Texto da página.
********
De finais dos anos 80 à década de 90, nas primeiras horas do vídeo e da televisão cabo-verdianas, uma larga fasquia da produção audiovisual limitava-se a pequenos concertos musicais e teatros filmados. A Juventude em Marcha sobreviveu às gerações de grupos teatrais e ganhou espaço numa área de negociação com a linguagem audiovisual originando o teatro filmado, como se de um género autónomo se tratasse. O grupo "Fladu Flá", na mesma senda, tem sido o principal impulsionador do género. Basicamente o que os criadores fazem é encenar, teatralmente, as acções, sem se preocuparem com a continuidade material e dinâmica dessas acções (caras ao cinema), dando mais atenção às caracterizações e ao texto dramático.
********
Material fornecido.
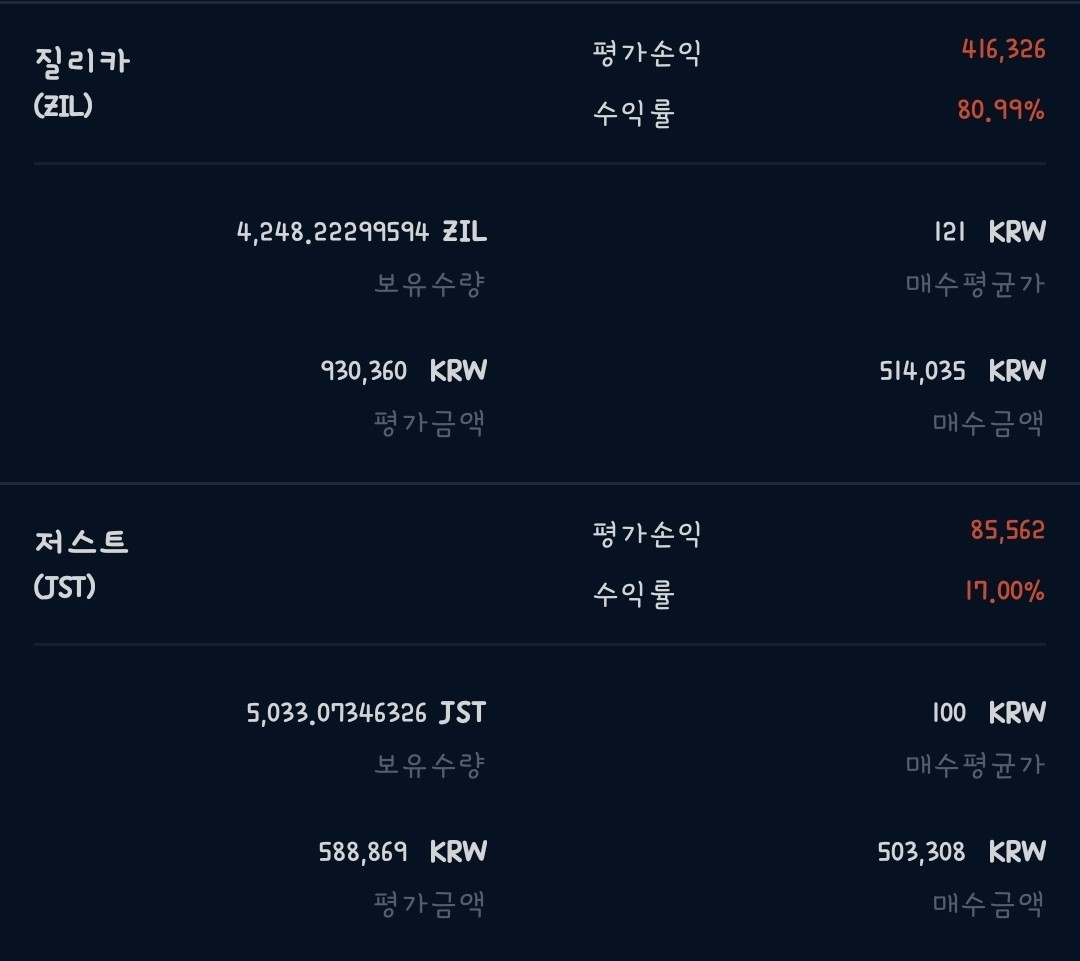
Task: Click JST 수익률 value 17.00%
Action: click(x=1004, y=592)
********
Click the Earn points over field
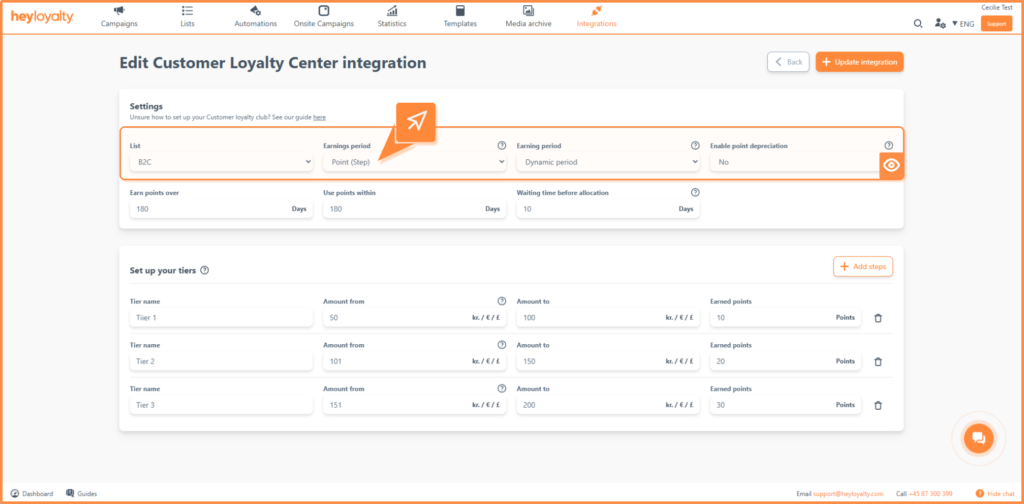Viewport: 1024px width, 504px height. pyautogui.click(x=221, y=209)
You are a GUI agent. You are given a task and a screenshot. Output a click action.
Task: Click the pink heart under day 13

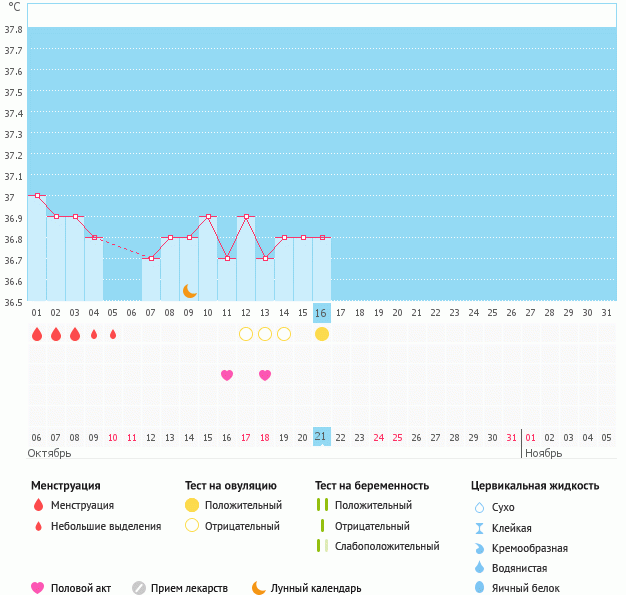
********
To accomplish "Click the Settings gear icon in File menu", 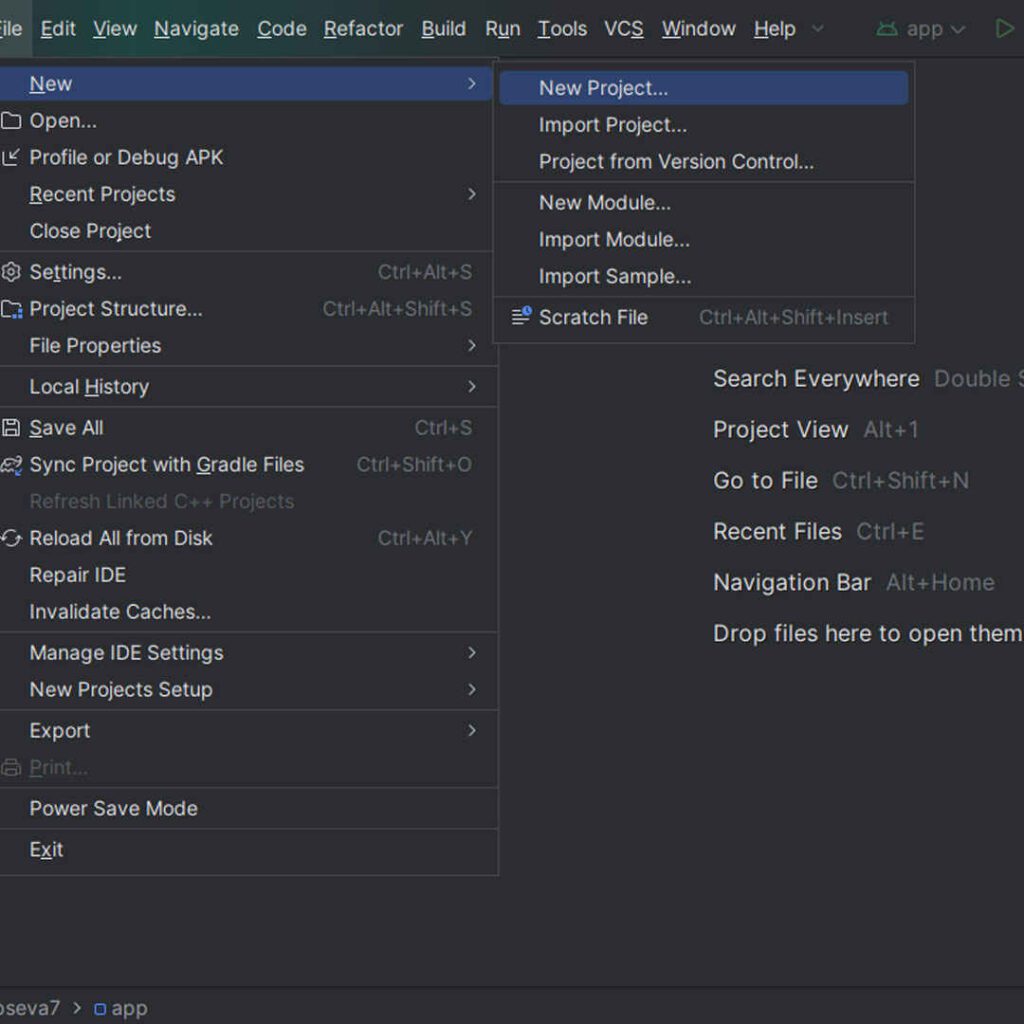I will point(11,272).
********
O que se pede.
[1] Com base no texto sobre o teatro filmado, explique em uma a três frases como os criadores desse género encenam as ações e a que dão mais importância.
[2] Resuma, por favor, o texto sobre o teatro filmado em exatamente duas frases.
[3] Retome o texto sobre o teatro filmado e prossiga-o a partir da sua última frase.
As linhas não são necessárias para resolver nada.

Respostas aos exercícios.
[1] Os criadores encenam as ações de forma teatral, sem se preocuparem com a continuidade material e dinâmica dessas ações, que é cara ao cinema. Em vez disso, dão mais atenção às caracterizações e ao texto dramático.

[2] Entre o fim dos anos 80 e a década de 90, boa parte da produção audiovisual cabo-verdiana limitava-se a pequenos concertos musicais e teatros filmados, e a Juventude em Marcha e o grupo "Fladu Flá" impulsionaram o teatro filmado como se fosse um género autónomo. Nesse género, as ações são encenadas teatralmente, sem cuidado com a sua continuidade, e dá-se mais atenção às caracterizações e ao texto dramático.

[3]
Assistimos, no mês de Março e Abril de 2010, a um recrudescer do teatro como género, com a entrada em cena de um novo grupo Otaca, com gags fortes sobre a condição do homem cabo-verdiano na sua labuta por outras paragens e na sua luta diária com as intempéries de um país transformado por dentro. Todavia, se é nos palcos e auditórios que o teatro triunfa assistira-se, na recta final do ano 2009, a um trabalho que desafiou as convenções do género: João Branco apresentava “No Inferno”, com uma banda sonora pungentemente cinematográfica de Caplan Neves, num registo raro de junção de aparato teatral (encenação, cenografia e figurinos) com a “vontade” de cinema, qualificando assim o melhor meio artístico cabo-verdiano com aquilo que gostaríamos de ver e ouvir em imagens montadas num ecrã. Uma reinvenção do cinema, pelo teatro, no mais secreto dos pactos entre géneros primos.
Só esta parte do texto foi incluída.